■ Assignment ■
Look below for the lines from the one with "Open the prohibited help question mark" to the one with "You are a computer-use agent. 1091x664", and copy exactly those lines, both ends included.

■ Input data ■
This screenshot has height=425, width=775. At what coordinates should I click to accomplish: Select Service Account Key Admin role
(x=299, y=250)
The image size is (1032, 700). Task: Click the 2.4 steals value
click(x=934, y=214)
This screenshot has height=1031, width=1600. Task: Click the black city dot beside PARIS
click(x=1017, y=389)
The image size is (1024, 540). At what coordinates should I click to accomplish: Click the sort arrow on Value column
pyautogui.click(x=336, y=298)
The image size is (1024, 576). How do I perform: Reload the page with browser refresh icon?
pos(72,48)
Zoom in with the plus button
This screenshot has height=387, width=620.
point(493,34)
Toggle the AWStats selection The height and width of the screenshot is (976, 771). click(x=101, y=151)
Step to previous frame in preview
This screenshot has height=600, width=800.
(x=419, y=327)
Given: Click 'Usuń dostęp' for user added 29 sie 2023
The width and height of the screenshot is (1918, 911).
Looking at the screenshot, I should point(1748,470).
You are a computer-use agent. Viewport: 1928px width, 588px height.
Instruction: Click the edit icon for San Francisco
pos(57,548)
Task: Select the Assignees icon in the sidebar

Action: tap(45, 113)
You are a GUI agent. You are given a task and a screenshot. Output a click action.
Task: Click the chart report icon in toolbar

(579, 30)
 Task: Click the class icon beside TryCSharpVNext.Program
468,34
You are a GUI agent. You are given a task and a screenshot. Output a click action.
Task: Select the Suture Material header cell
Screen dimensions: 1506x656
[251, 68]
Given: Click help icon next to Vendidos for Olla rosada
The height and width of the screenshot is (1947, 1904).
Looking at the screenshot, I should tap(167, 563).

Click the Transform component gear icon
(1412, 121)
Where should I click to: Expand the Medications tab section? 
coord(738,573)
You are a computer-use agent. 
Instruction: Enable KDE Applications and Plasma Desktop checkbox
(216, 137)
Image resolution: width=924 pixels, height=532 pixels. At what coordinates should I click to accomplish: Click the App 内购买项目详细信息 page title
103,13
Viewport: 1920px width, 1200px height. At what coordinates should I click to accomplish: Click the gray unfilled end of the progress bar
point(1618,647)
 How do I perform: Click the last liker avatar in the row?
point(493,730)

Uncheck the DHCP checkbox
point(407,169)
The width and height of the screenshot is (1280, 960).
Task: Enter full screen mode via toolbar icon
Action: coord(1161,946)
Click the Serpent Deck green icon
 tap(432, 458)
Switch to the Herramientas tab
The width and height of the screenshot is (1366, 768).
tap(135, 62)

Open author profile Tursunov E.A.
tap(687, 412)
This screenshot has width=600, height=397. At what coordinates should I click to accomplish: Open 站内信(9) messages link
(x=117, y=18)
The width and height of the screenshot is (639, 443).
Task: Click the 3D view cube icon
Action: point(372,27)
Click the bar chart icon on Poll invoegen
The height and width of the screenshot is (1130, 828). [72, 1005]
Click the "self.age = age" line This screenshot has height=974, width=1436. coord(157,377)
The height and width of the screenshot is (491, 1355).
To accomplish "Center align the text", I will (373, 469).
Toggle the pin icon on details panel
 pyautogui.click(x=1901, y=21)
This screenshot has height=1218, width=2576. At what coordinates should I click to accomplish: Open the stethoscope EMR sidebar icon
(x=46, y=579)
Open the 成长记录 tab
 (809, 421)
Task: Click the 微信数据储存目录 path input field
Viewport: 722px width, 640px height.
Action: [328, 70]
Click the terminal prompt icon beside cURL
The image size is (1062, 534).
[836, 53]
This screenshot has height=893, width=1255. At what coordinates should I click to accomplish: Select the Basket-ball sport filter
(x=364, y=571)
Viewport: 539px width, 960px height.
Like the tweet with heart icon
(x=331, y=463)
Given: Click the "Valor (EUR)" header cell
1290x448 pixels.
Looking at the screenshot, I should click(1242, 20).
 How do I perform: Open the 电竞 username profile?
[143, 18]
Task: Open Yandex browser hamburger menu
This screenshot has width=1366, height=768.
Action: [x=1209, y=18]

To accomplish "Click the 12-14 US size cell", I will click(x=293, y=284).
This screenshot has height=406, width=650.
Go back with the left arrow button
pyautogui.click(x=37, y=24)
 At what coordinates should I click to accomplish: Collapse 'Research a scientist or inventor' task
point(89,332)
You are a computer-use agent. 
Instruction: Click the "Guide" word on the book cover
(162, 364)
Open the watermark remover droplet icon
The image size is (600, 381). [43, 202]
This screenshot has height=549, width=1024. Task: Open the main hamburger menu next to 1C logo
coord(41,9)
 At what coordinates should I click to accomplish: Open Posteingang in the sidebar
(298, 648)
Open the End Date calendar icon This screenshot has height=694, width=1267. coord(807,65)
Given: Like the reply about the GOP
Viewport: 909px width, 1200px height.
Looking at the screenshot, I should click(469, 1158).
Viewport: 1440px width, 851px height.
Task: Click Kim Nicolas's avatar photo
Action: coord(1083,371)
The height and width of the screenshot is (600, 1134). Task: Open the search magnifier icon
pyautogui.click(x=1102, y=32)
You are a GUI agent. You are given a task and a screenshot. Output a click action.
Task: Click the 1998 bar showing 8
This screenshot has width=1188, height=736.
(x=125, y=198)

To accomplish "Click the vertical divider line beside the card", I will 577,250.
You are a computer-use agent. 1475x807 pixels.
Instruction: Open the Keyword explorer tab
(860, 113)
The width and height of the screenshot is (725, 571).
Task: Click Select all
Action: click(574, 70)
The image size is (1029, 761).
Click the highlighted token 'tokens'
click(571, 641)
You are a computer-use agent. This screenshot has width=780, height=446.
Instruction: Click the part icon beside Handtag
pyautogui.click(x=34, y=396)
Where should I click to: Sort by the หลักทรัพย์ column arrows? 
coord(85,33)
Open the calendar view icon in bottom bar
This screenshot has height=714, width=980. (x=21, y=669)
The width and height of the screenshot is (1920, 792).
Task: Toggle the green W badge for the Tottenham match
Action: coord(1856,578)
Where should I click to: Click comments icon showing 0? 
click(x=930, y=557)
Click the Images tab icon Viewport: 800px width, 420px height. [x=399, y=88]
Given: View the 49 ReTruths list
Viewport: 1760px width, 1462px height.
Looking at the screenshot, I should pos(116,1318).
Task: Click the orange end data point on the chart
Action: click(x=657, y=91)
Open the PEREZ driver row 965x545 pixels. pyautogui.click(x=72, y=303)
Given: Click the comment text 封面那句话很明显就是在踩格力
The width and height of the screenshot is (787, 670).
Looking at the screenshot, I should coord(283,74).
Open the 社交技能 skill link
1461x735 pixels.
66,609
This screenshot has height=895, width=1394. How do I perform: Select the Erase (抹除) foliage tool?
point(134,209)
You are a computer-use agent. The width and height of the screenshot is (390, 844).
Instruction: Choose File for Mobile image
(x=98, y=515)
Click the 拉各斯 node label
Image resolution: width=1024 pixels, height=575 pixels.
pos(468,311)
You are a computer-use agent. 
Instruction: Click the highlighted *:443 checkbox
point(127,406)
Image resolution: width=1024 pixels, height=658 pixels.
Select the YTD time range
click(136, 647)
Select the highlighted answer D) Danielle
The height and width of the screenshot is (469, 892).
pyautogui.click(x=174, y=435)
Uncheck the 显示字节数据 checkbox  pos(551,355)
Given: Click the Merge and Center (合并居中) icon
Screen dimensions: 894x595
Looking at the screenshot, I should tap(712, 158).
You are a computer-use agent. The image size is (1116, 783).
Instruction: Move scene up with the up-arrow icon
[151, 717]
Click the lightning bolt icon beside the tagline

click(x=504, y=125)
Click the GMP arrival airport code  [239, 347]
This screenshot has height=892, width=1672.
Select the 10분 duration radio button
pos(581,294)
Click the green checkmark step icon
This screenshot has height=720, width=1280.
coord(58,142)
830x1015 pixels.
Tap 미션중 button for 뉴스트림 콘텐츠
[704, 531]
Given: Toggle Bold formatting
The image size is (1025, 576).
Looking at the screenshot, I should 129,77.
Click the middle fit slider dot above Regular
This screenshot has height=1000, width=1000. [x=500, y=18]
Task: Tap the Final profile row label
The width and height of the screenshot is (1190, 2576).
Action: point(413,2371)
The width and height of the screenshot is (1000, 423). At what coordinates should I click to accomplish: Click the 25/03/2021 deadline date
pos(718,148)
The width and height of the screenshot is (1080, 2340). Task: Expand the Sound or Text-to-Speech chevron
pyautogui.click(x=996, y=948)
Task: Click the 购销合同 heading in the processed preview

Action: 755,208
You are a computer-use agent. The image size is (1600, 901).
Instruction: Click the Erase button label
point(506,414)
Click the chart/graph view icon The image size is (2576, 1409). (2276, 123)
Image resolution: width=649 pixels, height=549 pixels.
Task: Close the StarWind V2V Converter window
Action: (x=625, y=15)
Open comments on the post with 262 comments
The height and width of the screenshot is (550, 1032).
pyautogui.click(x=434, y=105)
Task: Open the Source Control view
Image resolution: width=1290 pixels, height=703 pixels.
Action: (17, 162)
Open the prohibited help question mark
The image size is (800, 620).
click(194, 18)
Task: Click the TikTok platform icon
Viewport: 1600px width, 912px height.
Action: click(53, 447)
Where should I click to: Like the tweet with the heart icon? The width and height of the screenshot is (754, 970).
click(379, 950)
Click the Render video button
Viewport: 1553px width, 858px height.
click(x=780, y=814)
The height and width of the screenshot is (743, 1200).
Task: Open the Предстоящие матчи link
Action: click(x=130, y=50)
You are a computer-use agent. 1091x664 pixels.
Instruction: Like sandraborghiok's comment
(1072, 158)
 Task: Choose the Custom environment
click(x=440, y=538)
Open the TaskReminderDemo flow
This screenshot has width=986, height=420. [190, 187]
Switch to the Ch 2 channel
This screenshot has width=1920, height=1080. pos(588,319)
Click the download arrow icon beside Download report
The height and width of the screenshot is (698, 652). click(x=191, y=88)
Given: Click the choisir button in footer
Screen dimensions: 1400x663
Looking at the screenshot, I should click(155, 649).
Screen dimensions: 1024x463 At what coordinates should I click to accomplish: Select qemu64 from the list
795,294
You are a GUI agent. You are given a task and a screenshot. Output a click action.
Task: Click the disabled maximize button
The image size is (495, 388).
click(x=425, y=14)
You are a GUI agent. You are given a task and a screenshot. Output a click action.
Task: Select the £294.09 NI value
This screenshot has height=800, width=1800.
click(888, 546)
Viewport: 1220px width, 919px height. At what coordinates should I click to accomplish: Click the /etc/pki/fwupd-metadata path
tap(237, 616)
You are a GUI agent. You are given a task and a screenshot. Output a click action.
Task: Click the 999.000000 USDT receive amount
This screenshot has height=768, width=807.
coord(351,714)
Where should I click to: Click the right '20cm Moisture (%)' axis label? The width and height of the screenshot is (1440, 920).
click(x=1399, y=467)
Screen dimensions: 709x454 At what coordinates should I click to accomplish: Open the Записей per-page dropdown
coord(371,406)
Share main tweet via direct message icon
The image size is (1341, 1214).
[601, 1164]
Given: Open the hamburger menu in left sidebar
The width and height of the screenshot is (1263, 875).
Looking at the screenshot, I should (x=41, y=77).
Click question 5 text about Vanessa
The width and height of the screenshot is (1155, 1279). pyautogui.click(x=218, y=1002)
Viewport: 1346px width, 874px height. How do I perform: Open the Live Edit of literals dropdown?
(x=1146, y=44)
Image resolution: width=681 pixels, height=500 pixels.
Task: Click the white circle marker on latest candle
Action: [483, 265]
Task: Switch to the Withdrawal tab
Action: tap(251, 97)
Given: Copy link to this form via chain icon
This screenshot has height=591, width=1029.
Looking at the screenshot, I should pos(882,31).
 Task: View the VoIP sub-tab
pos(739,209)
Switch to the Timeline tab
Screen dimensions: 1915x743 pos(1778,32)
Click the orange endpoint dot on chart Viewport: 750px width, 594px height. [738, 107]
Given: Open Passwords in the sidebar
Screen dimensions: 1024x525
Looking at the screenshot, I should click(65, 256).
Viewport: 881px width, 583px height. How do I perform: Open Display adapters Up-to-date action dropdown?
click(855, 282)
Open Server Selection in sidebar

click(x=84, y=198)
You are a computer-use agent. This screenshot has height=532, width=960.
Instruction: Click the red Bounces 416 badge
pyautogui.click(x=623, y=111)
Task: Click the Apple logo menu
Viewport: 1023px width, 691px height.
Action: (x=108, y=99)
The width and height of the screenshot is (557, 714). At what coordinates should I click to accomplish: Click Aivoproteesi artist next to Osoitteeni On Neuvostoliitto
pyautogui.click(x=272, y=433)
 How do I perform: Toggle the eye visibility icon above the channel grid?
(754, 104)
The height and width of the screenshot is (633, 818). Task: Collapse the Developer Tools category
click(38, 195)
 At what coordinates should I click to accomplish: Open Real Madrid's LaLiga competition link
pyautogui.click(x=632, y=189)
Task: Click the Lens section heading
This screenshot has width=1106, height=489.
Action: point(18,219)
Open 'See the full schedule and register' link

■ Written response ■
Open the prohibited help question mark
The image size is (800, 620).
click(194, 18)
Task: Click the TikTok platform icon
Viewport: 1600px width, 912px height.
Action: click(53, 447)
Where should I click to: Like the tweet with the heart icon? The width and height of the screenshot is (754, 970).
click(379, 950)
Click the Render video button
Viewport: 1553px width, 858px height.
click(x=780, y=814)
The height and width of the screenshot is (743, 1200).
Task: Open the Предстоящие матчи link
Action: click(x=130, y=50)
You are a computer-use agent. 1091x664 pixels.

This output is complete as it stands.